» **Prompt**: Reproduce the full abstract on mobile autonomous process sampling, title included, word for word.

━━ Supplied text ━━

Mobile autonomous process sampling within coastal ocean observing systems

Predicting when and where key oceanic processes will be encountered is problematic in dynamic coastal waters where diverse physical, chemical, and biological factors interact in varied and rapidly changing combinations. Defining key processes often requires efficient sampling of specific water masses and prompt sample return for subsequent analyses. This compound challenge motivated our efforts to develop mobile autonomous process sampling (MAPS) for use with autonomous underwater vehicles (AUVs). With this system, features are recognized by artificial intelligence that integrates AUV sensor data to estimate probabilistic states for adaptive control of survey navigation and triggering of targeted water samplers. To demonstrate the utility of the MAPS/AUV system, we focused on intermediate nepheloid layers (INLs), episodic transport events that may play a role in zooplankton ecology. During multiple field tests in Monterey Bay, California, the MAPS/AUV system recognized, mapped, and sampled INLs. Invertebrate larvae contained in the water samples were subsequently characterized with molecular probes developed for high-throughput screening. Preliminary results support the hypothesis that INLs function as vehicles for episodic larval transport. Applying MAPS within a greater coastal ocean observing system permitted description of regional oceanographic dynamics that influenced the patterns and scales of INL and larval transport.

━━━
━━ Dataset excerpt ━━

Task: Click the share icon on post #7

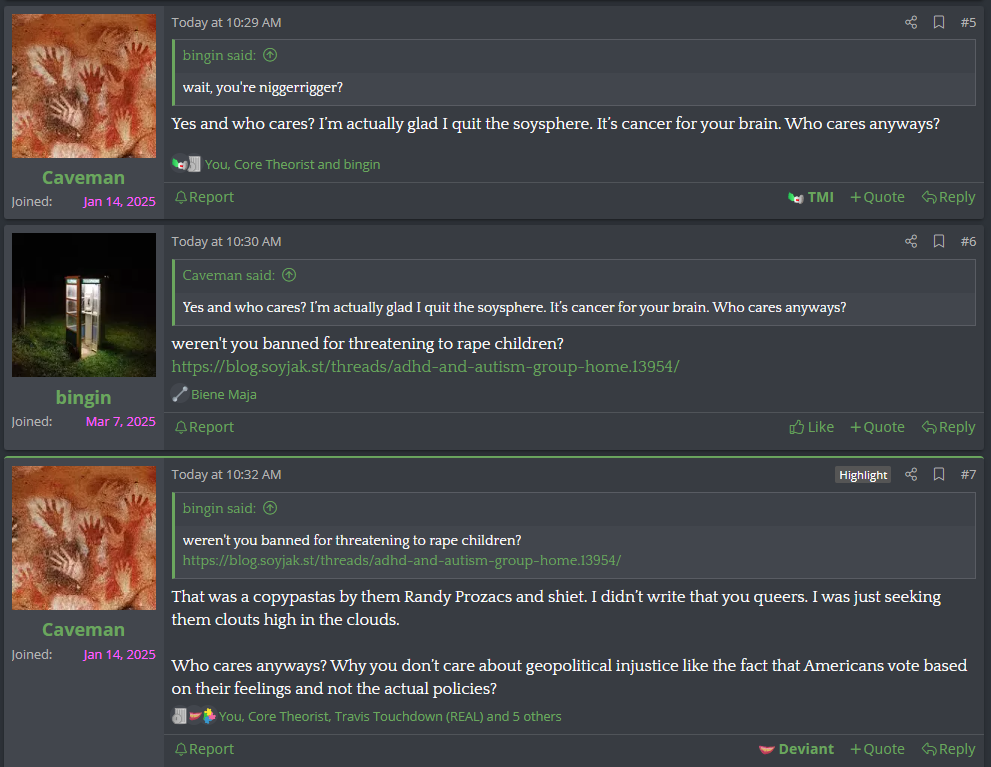Action: pos(911,474)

━━━

» **Exercise answer**:
Mobile autonomous process sampling within coastal ocean observing systems

Predicting when and where key oceanic processes will be encountered is problematic in dynamic coastal waters where diverse physical, chemical, and biological factors interact in varied and rapidly changing combinations. Defining key processes often requires efficient sampling of specific water masses and prompt sample return for subsequent analyses. This compound challenge motivated our efforts to develop mobile autonomous process sampling (MAPS) for use with autonomous underwater vehicles (AUVs). With this system, features are recognized by artificial intelligence that integrates AUV sensor data to estimate probabilistic states for adaptive control of survey navigation and triggering of targeted water samplers. To demonstrate the utility of the MAPS/AUV system, we focused on intermediate nepheloid layers (INLs), episodic transport events that may play a role in zooplankton ecology. During multiple field tests in Monterey Bay, California, the MAPS/AUV system recognized, mapped, and sampled INLs. Invertebrate larvae contained in the water samples were subsequently characterized with molecular probes developed for high-throughput screening. Preliminary results support the hypothesis that INLs function as vehicles for episodic larval transport. Applying MAPS within a greater coastal ocean observing system permitted description of regional oceanographic dynamics that influenced the patterns and scales of INL and larval transport.